The subtle commandment to all who are “other” : Acquiesce
My own children’s Asian features have obscured any hint of my own bleach-white DNA, so I am particularly moved by Sunny Reed’s recollections of growing up Asian-American. I am probably oblivious, with a few anecdotal exceptions, to how my own children were made to feel different, and by implication, less-than. Sunny’s entry is cause for me to re-think the events of my children’s childhoods.
Sunny Reed is a social activist. Here is her submission. Please share it on FB, leave comments, enter the contest yourself, either with personal recollections or an essay, or even a poem that is inspired by our prompt, the link accessible on our home page. Sunny, please put the links to your own projects in the comments section.
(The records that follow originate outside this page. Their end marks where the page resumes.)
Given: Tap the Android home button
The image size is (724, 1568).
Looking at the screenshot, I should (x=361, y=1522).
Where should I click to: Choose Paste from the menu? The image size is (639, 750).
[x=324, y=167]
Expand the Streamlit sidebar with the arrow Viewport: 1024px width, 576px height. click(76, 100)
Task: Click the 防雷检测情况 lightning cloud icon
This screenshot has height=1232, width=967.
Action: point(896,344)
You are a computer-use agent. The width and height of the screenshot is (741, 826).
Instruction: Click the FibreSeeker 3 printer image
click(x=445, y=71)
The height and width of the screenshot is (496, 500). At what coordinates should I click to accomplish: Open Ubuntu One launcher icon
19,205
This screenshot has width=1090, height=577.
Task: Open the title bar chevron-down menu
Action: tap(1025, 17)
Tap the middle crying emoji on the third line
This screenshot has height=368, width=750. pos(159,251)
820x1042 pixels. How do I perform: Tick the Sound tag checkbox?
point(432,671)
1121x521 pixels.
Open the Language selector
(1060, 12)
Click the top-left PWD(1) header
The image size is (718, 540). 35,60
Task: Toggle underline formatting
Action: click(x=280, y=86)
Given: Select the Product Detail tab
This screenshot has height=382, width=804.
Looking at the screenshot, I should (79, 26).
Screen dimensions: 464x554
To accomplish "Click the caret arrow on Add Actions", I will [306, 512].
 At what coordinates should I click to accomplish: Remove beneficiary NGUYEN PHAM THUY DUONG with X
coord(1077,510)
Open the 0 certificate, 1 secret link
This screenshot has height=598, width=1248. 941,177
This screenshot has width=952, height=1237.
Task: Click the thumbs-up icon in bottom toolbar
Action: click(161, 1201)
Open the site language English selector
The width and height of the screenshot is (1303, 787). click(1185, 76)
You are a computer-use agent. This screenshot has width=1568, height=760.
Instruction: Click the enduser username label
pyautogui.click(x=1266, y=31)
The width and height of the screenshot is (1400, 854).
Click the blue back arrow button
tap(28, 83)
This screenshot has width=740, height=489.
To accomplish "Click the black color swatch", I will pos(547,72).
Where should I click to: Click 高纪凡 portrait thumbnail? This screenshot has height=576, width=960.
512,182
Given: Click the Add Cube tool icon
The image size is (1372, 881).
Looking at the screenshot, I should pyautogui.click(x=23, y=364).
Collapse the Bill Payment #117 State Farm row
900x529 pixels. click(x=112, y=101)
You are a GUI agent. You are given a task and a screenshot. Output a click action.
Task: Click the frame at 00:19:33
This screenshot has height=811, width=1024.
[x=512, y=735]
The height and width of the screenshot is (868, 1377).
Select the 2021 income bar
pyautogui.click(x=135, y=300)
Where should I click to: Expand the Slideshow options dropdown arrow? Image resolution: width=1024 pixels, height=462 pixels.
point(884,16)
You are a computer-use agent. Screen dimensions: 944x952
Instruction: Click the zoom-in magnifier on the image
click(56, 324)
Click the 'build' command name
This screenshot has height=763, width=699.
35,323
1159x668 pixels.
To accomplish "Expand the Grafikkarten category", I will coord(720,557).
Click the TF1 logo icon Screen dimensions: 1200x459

Thanks.
Just Shut Up and Smile
by Sunny Reed
Some of us believe that babies start off as beautifully rendered blank slates, empty vessels waiting to be filled by the adults who are supposedly sworn to protect them. The blank slate theory, or tabula rosa for the intellectually curious, has proven to be rightfully controversial – nature and nurture are complicated things.
But something strange happens when a trans-racial person is adopted by white parents and brought into a community built on immutable intolerance; a trans-racial adoptee’s identity, already defined more by survival than love, is marked by fragility. We silently plead for acceptance from people different to us in looks, manners, and customs, only to sometimes discover that we remain perpetual foreigners, even to our families.
My mother held the camera while taking the photo below. Her large blue eyes flashed while joking that my aunt looks like me.
Christmas, circa 198x
On each subsequent visit with my relatives, my mom and dad urged me to “do the Oriental eyes!”
I took to hiding under the table whenever I’d see my aunt.
“You’re no fun anymore,” my father whispered, ignoring me for the rest of the day.
Every afternoon I’d beg the classroom clock to stop, please stop ticking toward 2:15 when it’d be time to line up for the bus ride home. I couldn’t take another day of being tricked into turning around so the strawberry-blonde girl behind me could call me watermelon eyes and flat face.
Finally, I snapped. My sweaty palm met her freckled fair-skinned cheek and the next day I found myself in the principal’s office.
“Everyone gets teased,” the principal said. “Stop being so sensitive.”
We were supposed to be working on our eighth-grade perspective portfolios so our art teacher could hide in the closet. Instead, an overweight redheaded kid hands me a piece of my own green folder with GREEN CARD scrawled on it.
I broke the Schoolyard Code that day – I showed the teacher.
“Oh, that’s not a funny joke,” she said. “Just ignore it.
During college, I stopped by my father’s ice cream stand/grill. Chicken wings were off the menu. I asked him why. He said it was because a fat coon sat at his picnic table and tossed bones over her shoulder into the grass like a pig.
I told him that’s a horrible thing to say.
“It’s my shop,” he said. “You never did learn to keep your mouth shut and smile.”